Making a trained network
Now that we understand how the simulation script and config file work, we can train a dataset.
# enter bisse_r project directory
cd workspace/bisse_r
# run phyddle analysis
phyddle -c config.py --end_idx 25000
# analysis runs
# ...
# view results summary
open plot/out.summary.pdf
Making new estimates
Once you have the trained network tarball, uncompress and unarchive the files
# uncompress the tarball
tar -xzf phyddle_bisse_r.tar.gz
Then, you can use the trained network make predictions against new datasets. First, Format your data, then Estimate with the trained network to make new predictions, and finally Plot the results.

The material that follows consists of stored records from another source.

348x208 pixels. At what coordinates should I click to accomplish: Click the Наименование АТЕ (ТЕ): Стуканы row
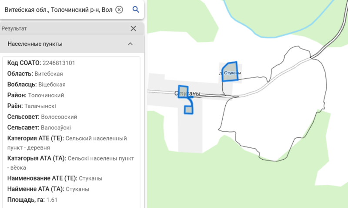coord(55,178)
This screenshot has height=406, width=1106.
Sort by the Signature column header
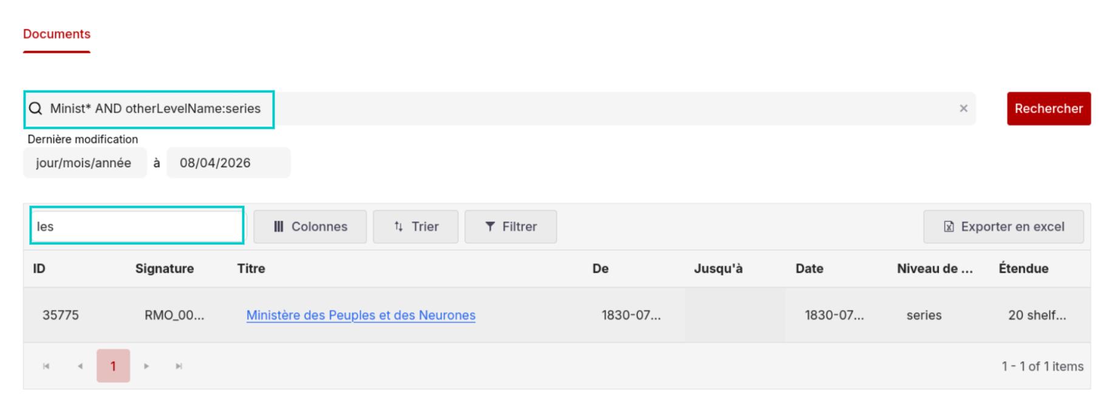coord(164,269)
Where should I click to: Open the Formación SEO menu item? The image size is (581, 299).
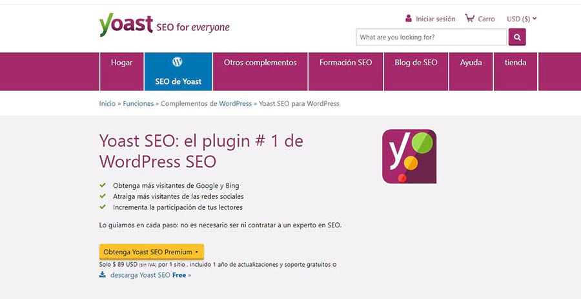[x=345, y=63]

# run Format, Estimate, and Plot
# ... don't process simulated data (if it exists)
phyddle -c config.py -s FEP --no_sim
# view results
open ./plot/out.summary.pdf
Plotted results
In this section, we look at some plots. The figures
named out.empirical_estimate_num_N.pdf
show estimates for
empirical datasets, where N
represents the Nth empirical
replicate. Point estimates and calibrated prediction intervals are shown for
each parameter.
Categorical estimates for the Nth empirical datasets are shown in the
figure named out.empirical_estimate_cat_N.pdf
. These figures are
simple bar plots reporting the probabilities across possible
categories per variable.
The figure out.train_density_labels_num.pdf
shows the marginal
density for numerical training labels defined by param_est
.
The red line corresponds to an empirical estimate to help determine
if it is an outlier with respect to the simulated labels.
The figure out.train_pca_labels_num.pdf
shows joint density of
the training labels as a PCA-transformed heatmap. The red dots correspond to
a subsample of the empirical estimates to determine if they are outliers.
The figure out.train_density_aux_data.pdf
shows the marginal
density for all summary statistics generated by Format, plus the
parameters defined by param_data
. The red line corresponds to
the summary statistics for an empirical estimate to help determine
if it is an outlier with respect to the simulated labels.
The figure out.train_pca_aux_data.pdf
shows joint density of
the auxiliary data as a PCA-transformed heatmap. The red dots correspond to
a subsample of the empirical summary statistics to determine if they
are outliers.
The figure out.train_estimate_log_birth_1.pdf
shows trained
network predictions for the training dataset.
The figure out.test_estimate_log_birth_1.pdf
shows trained
network predictions for the test dataset (the data not used for training).
The figure out.train_estimate_model_type.png
shows trained network
predictions for the model type variable in the training dataset.
The figure out.test_estimate_model_type.png
shows trained network
predictions for the model type variable in the test dataset.
This figure out.network_architecture.pdf
represents the network
architecture used for training.
Exactly which figures are generated depends on how phyddle was configured.